También en la Iglesia se requieren de esos hombres sobre los que “viene la Palabra de Dios en el desierto” al estilo de Juan. Porque también la Iglesia tiene la tentación de quedarse, de dejar que pase la historia, aunque luego tenga que correr por detrás de ella para seguirla.

Abrir caminos en la Iglesia no suele tampoco ser muy fácil porque a todos esos “abre caminos” se los mira bajo la lupa de “la sospecha”. Cuando San Pablo de la Cruz fundó la Congregación pasionista, él sentía el impulso del Espíritu a seguir adelante, pero como él mismo decía “en Roma las cosas caminan despacio”, y tuvo que esperar veinte años a que la Iglesia le aprobase las Reglas y Constituciones.
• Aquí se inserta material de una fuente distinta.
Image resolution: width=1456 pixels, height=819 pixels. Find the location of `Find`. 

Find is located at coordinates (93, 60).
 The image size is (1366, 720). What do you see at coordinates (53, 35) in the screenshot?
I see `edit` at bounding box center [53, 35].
José María Lagrange fue el pionero de todo el movimiento bíblico actual, pero debió de pasar grandes y dolorosas pruebas, hasta la prohibición de escribir nada y no hablar nada. En una ocasión, su amigo el filósofo francés Jean Guitton le preguntó: “¿Qué es para usted un hereje?” Y el P. Lagrange le respondió: “Aquel que llega antes que los demás.” Mientras se abren caminos, se le ordena callar. Pero luego cuando todo el mundo descubre que esa era la verdad, todos lo suben a un pedestal.

En la vida, tanto social como religiosa, se necesitan “abre-caminos”. Alguien que vaya por delante. Van por delante aquellos que saben leer la historia de Dios. Van por delante aquellos que se sienten movidos por el Espíritu y abren camino, como Juan el Bautista, allí donde no hay caminos, como es el desierto.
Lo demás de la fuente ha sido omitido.